Consigne a: Exprimez sous forme de liste JSON de chaînes, une chaîne par ligne et sans les lignes vides, la portion des entrées qui commence à la ligne contenant "You are a computer-use agent. Screen" et se termine à la fin des entrées. Omettez les images.

====== Extrait source

L’essor de l’intelligence artificielle (IA), et précisément des modèles génératifs, a bouleversé le paysage numérique et culturel. Cependant, l’utilisation massive de contenus protégés pour entrainer ces modèles soulève des enjeux cruciaux pour les titulaires de droits . L’article 53 du RIA crée une obligation de transparence qui impose aux fournisseurs d’IA à usage général, y compris lorsque les modèles sont publiés dans le cadre d’une licence libre et ouverte, de mettre en place une politique visant à se conformer à la législation de l’Union en matière de droit d’auteur et de droits voisins et de mettre à la disposition du public un résumé suffisamment détaillé. Le 11 décembre, le rapport de la mission relative à la mise en œuvre des obligations de transparence sur les données d’entrainement prévues par le règlement sur l’intelligence artificielle a été publié. Ce rapport s’intéresse particulièrement à l’article 53 du RIA. La première mission visait à établir une liste des informations qui doivent être nécessairement communiqués afin de permettre à leurs auteurs d’exercer leurs droits. La seconde mission avait pour but d’examiner les mécanismes juridiques envisageables pour garantir la juste rémunération des ayants droit et l’effectivité de leurs droits. De tout ce qui précède, il ressort le problème suivant : l’obligation de transparence sur les données d’entrainement du règlement sur l’intelligence artificielle protège-t-elle efficacement les droits des auteurs ?
Pour répondre à ce problème, notre réflexion portera sur le rôle déterminant que joue l’obligation de transparence dans la protection des droits des auteurs (I), un rôle parfois limité (II).

I- L’OBLIGATION DE TRANSPARENCE, INSTRUMENT DE PROTECTION DES DROITS DES AUTEURS

L’obligation de transparence apparait comme un levier de protection des droits moraux (A) et des droits patrimoniaux des auteurs (B).

============
====== Support de l’exercice

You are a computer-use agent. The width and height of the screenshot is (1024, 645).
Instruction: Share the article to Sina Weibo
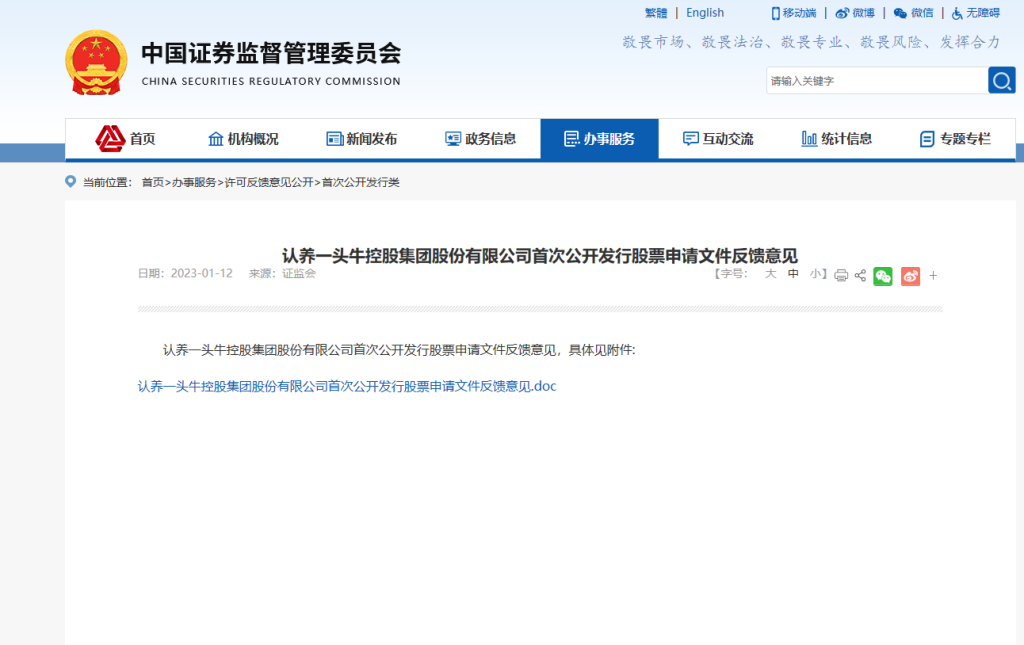[x=909, y=275]
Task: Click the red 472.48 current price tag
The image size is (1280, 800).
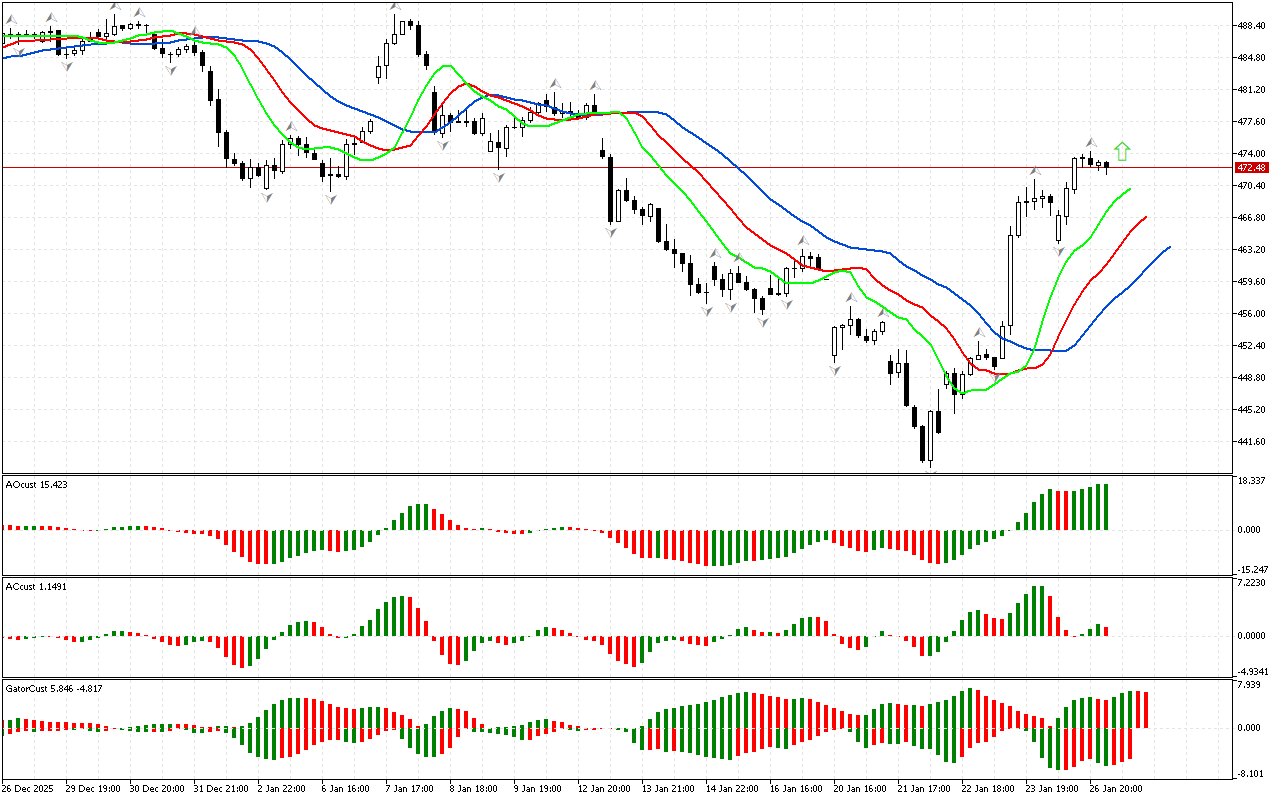Action: coord(1251,168)
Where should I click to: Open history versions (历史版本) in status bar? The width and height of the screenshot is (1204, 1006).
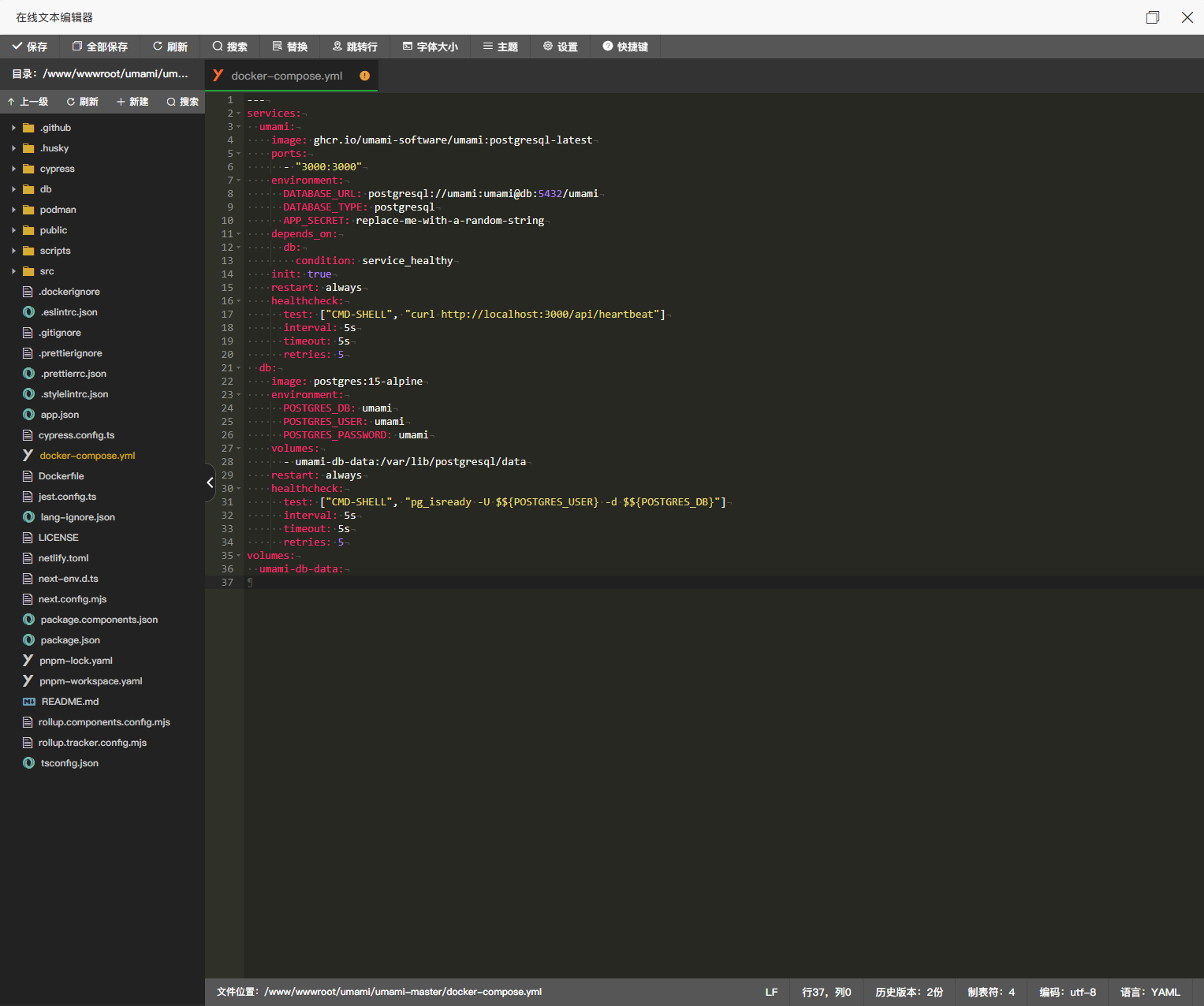tap(908, 992)
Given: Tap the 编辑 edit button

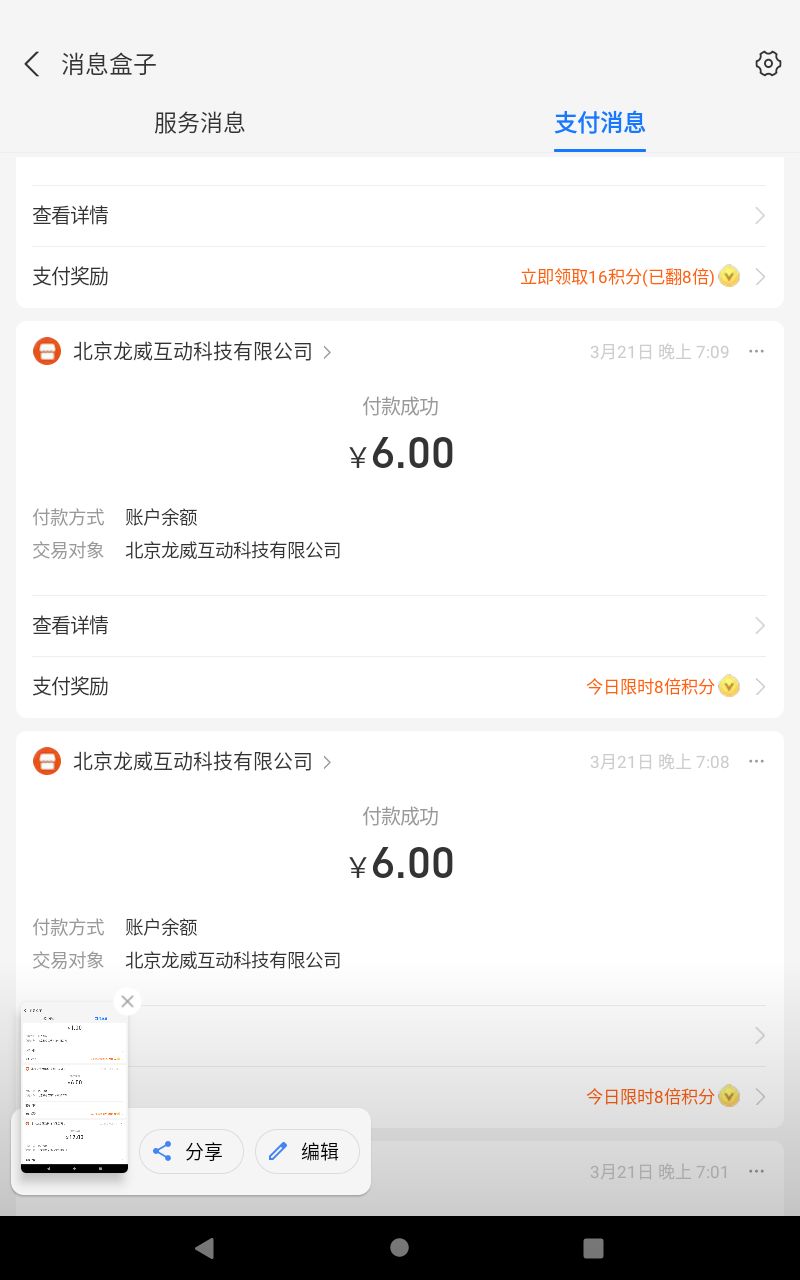Looking at the screenshot, I should pyautogui.click(x=307, y=1152).
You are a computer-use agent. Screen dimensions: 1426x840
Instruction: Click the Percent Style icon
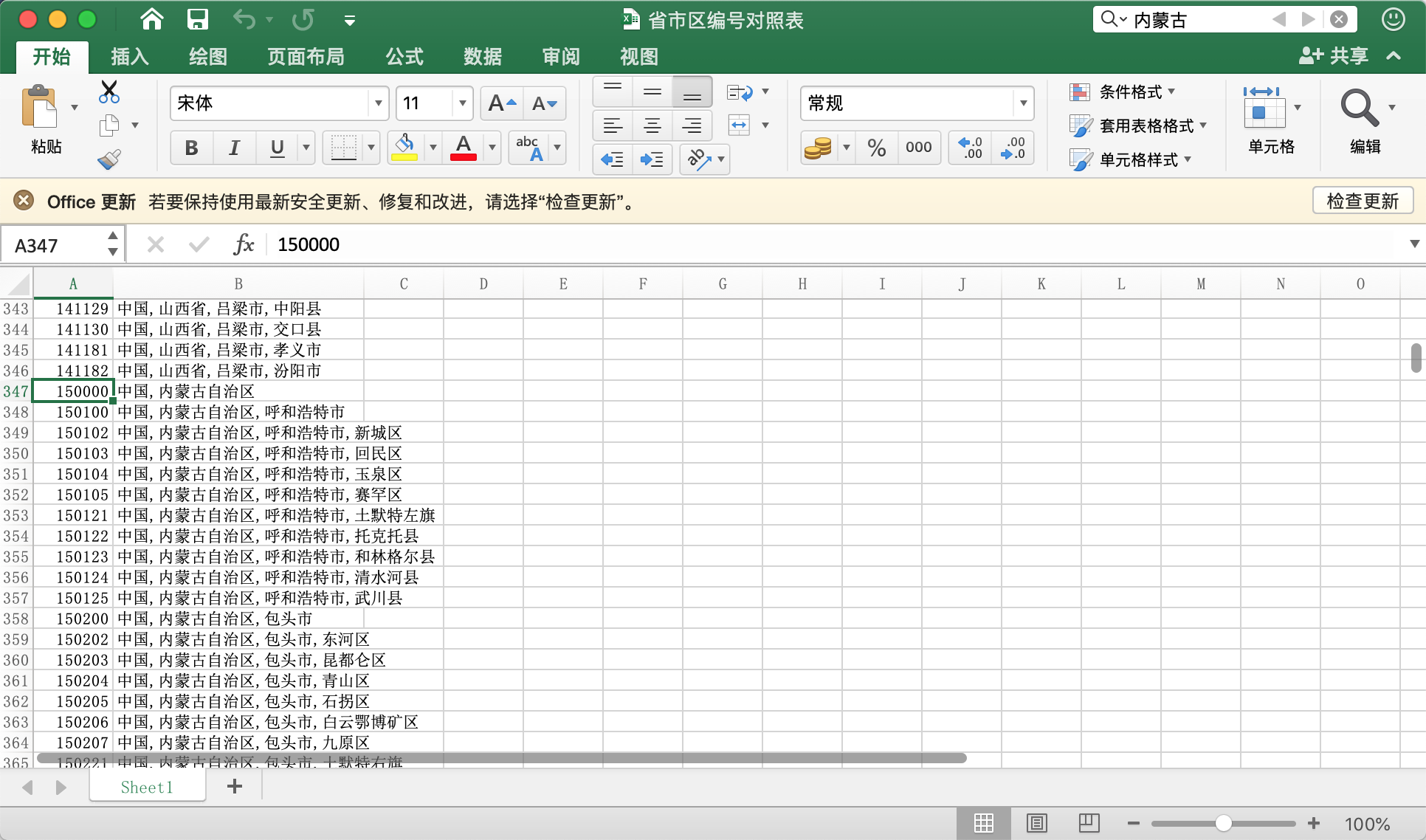tap(876, 148)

============

Consigne b: Dans le texte sur la transparence de l’IA, reprenez le passage commençant par "Pour répondre à" et se terminant par "des auteurs (B).", en substituant "outil" à "levier".

Résultat attendu a:
[
  "You are a computer-use agent. Screen dimensions: 1426x840",
  "Instruction: Click the Percent Style icon",
  "tap(876, 148)"
]

Résultat attendu b:
Pour répondre à ce problème, notre réflexion portera sur le rôle déterminant que joue l’obligation de transparence dans la protection des droits des auteurs (I), un rôle parfois limité (II).

I- L’OBLIGATION DE TRANSPARENCE, INSTRUMENT DE PROTECTION DES DROITS DES AUTEURS

L’obligation de transparence apparait comme un outil de protection des droits moraux (A) et des droits patrimoniaux des auteurs (B).